Mais la Russie accuse également l'attaque de la prison d'être une tentative de dissimuler des crimes de guerre – mais des crimes commis par l'Ukraine. Le vice-ministre russe de la Défense Aleksandr Fomin a déclaré à la télévision d'Etat russe Russia today que l'attaque était une tentative délibérée de l'Ukraine d'empêcher les prisonniers de témoigner des «atrocités commises par les combattants Azov contre des civils».
Du point de vue de Moscou, les prisonniers d'Azov méritent certes la mort – puisqu'ils sont des nazis et des terroristes dans l'esprit des Russes – mais ils méritent la mort par pendaison. Car cela serait plus dégradant que d'être tué par un «peloton d'exécution». C'est du moins ce qu'a tweeté l'ambassade de Russie en Grande-Bretagne:
💬#Azov militants deserve execution, but death not by firing squad but by hanging, because they’re not real soldiers. They deserve a humiliating death.
— Russian Embassy, UK (@RussianEmbassy) July 29, 2022
A married couple from #Mariupol tell how they were shelled by 🇺🇦forces from #Azovstal. #StopNaziUkraine https://t.co/jyQGEOJFYz
Cette tactique est bien connue dans la guerre de l'information: en avril, le maire de Marioupol, Vadym Bojtschenko, a accusé des collaborateurs russes de brûler des corps dans des fours crématoires mobiles afin de dissimuler des crimes de guerre commis par l'armée russe contre des civils. Le ministère britannique de la Défense a également mentionné par la suite l'utilisation de crématoriums mobiles par l'armée russe.
Les images font également partie de la guerre de l'information – et dans le cas d'Olenivka, la Russie a actuellement un net avantage.
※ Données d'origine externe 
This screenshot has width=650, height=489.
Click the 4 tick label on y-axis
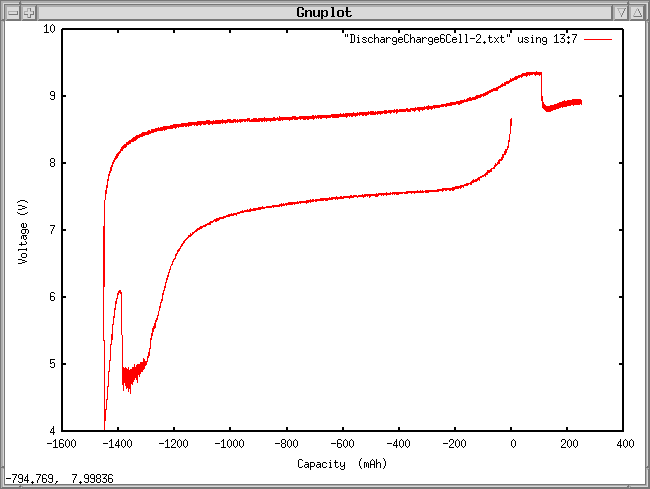point(52,431)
Lors de la plupart des grands attentats, la presse internationale a pu produire ses propres images ou disposait d'images vérifiables du côté ukrainien. Ce n'était pas le cas jusqu'à présent à Olenivka, car les journalistes ou observateurs internationaux n'avaient pas encore accès à la prison détruite. Ils n'avaient que la possibilité d'analyser des images satellites.
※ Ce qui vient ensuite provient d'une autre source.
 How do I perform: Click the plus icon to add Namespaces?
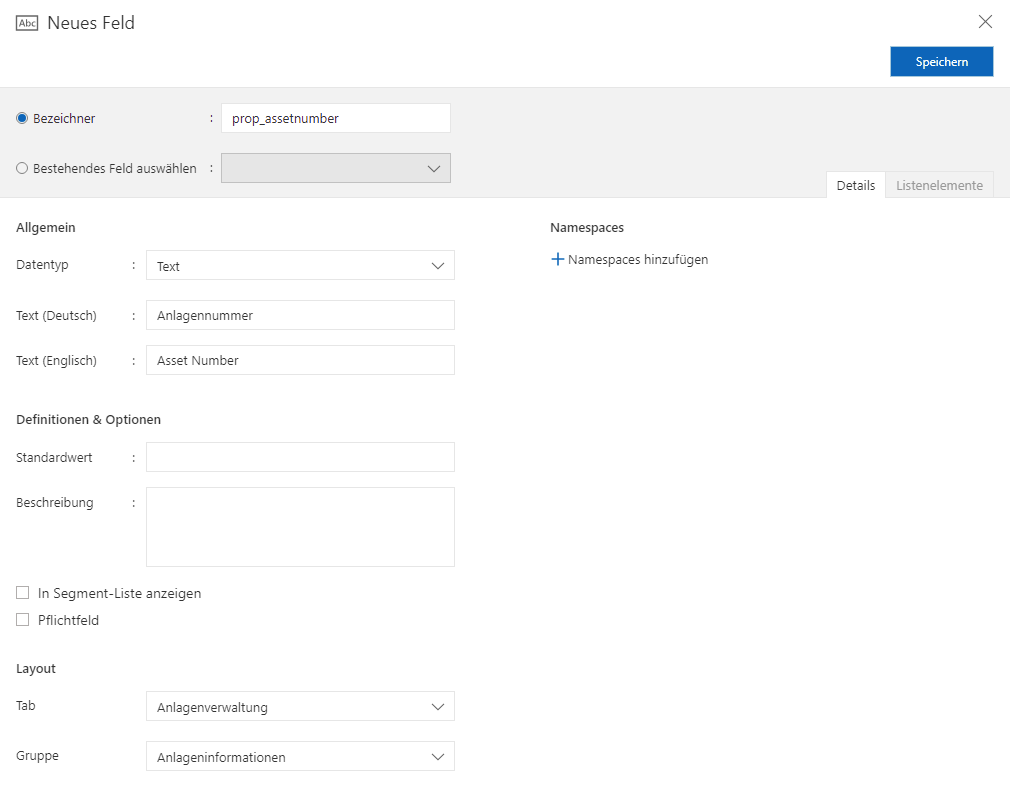pyautogui.click(x=558, y=259)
Dans la matinée du 29 juillet, des correspondants russes ont été autorisés à pénétrer sur les lieux de l'attentat. Suite à cette visite, Andrei Rudenko, un employé de la société nationale de télévision et de radio, a publié une vidéo de l'intérieur de la prison. La vidéo de Rudenko est encore partagée le 29 juillet par les chaînes de télévision publiques, notamment России 1 qui diffuse les images. Plus tard, les images seront également partagées par les médias occidentaux.
L'importance des premières images dans la guerre de l'information a été démontrée dans le cas de la maternité bombardée de Marioupol. Les premières images dans et autour de la maternité ont toutes été prises par une équipe de presse de l'agence de presse Associated press (AP). L'indignation en Occident a été immense après que des images de femmes enceintes, parfois ensanglantées et parfois trop faibles pour marcher, ont été partagées par les médias.
Un jour seulement après l'attentat, le ministre russe des Affaires étrangères, Sergueï Lavrov, a affirmé que les images étaient une mise en scène de l'Ukraine. Cela aussi a pu être clairement réfuté: l'attaque contre la maternité a été commise du côté russe, les images ne sont pas une mise en scène.
Il faudra encore un certain temps avant de savoir en détail ce qui s'est réellement passé à Olenivka. Les indices analysés jusqu'à présent par des organismes indépendants laissent clairement supposer que l'attentat a été perpétré du côté russe. Mais la bataille dans la guerre de l'information se poursuit – toujours selon les mêmes schémas.